Careers leaders are at the heart of delivering the Careers Strategy

Apr 1, 2018 | Apprentices & school leaver, Sector & policy

Stephen Isherwood, Chief Executive of the ISE considers the Careers Strategy and why the appointment of careers leaders is pivotal to its success.

It has been a while coming, the government’s careers strategy. But I for one am not disappointed in its contents.

Routes into work are changing, and encouraging as many students as possible to simply aim for university, fails or stalls too many people.

The creation of T-levels, increasing number of apprenticeships, vocational degrees as well as the more academic routes, all offer excellent routes into meaningful work.
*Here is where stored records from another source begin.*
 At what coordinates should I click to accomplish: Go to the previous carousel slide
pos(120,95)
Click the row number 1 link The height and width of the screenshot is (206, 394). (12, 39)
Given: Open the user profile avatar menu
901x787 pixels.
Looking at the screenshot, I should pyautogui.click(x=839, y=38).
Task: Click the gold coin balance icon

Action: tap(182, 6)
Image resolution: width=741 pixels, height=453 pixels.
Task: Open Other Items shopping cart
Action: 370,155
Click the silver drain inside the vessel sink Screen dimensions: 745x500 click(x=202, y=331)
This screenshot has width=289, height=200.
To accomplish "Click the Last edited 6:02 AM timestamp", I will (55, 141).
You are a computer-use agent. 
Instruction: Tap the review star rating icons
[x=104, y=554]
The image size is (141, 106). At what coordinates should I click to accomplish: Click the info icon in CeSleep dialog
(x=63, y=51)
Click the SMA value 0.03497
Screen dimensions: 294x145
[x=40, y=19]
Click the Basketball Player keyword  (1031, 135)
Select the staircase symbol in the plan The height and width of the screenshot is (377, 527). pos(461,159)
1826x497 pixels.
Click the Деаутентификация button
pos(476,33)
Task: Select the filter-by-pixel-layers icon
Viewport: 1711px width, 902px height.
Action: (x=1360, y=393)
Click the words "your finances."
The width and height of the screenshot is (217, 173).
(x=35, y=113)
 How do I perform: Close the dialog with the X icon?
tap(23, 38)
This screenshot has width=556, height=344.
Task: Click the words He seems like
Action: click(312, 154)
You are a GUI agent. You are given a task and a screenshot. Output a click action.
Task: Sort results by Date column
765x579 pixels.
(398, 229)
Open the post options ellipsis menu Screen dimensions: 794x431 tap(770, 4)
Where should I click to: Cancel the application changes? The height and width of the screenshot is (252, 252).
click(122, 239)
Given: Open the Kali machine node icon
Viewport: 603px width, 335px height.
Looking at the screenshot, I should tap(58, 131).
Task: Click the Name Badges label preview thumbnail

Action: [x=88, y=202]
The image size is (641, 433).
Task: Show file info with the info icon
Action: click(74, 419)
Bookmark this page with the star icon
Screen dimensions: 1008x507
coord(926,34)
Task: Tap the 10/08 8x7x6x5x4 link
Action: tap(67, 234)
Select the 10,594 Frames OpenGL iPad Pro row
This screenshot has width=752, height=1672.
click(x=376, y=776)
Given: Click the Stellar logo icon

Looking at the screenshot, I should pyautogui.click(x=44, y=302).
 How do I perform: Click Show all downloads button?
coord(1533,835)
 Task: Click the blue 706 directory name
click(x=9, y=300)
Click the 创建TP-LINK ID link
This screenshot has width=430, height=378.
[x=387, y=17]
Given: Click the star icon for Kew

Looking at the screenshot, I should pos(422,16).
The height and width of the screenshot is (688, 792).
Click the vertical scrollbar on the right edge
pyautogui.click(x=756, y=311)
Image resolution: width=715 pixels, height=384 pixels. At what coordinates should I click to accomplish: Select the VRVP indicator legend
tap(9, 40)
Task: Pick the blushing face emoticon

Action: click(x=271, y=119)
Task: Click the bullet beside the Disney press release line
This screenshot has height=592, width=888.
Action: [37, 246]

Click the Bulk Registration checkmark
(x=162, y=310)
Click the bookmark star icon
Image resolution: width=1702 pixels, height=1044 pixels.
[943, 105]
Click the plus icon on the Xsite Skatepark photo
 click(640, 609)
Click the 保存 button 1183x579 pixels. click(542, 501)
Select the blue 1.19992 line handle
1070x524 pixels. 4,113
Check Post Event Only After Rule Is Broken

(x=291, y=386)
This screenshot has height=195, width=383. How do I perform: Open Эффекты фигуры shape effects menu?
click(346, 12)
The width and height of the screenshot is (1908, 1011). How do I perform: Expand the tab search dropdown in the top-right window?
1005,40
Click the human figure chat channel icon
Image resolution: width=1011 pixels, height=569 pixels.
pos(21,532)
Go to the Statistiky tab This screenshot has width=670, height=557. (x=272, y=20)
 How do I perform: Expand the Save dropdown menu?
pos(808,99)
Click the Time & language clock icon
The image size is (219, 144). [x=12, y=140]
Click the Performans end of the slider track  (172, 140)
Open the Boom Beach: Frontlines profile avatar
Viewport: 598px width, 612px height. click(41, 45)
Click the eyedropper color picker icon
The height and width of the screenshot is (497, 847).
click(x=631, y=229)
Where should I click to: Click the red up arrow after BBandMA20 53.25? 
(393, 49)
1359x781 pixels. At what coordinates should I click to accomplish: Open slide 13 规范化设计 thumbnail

But all too often students do not get the right information or guidance that helps them make the right choices that suit them.

We know what works.

The eight Gatsby benchmarks provide a template for schools and colleges to follow and not nearly enough do so at the moment. 

To deliver on the eight, which some do achieve so it can be done, will require leadership. Which is why I think the single most important point in the whole 36-page strategy document is that by September 2018 every school and college will have a named careers leader in post.

Schools and employers share a common gripe – dealing with volume. 

Schools have a point when they stress how difficult it is to deal with the number of employers and third parties who approach them and how hard it is to differentiate between them. 

Employers, also legitimately, talk of the volume of schools they are trying to deal with and how challenging it can be to get airtime for all their routes into work, both graduate and non-graduate. They also struggle to pick between all the third parties who approach them.

The graduate labour market is by no means perfect, but fundamentally it is mature with established structures – employers and universities broadly know how to engage with each other. 

We need to get to the same state with schools, colleges and employers. 

Delivering on all the Gatsby benchmarks requires leadership from a school or college: a ‘Careers Leader who has the energy and commitment, and backing to deliver the programme across all [Gatsby] benchmarks’. 

And the careers leader will have to deliver on a number of fronts. 

If every student is to receive seven meaningful interactions with different employers that is going to require co-ordination. Linking curriculum learning to careers, providing access to technical learning providers, fundamentally addressing the needs of all students, will require careers leadership. 

The eight Gatsby benchmarks will not be met if institutions approach their careers strategy half hearted. A meaningful careers strategy will not be implemented if it is demoted too far down the hierarchy or not given the focus it requires by leadership.

It’s in all our interests to make this work. 

Good career outcomes mean that our young people will find their route into careers, into work, that they enjoy, which will make them more fulfilled, which will in turn make them more productive, which will improve the UK economy.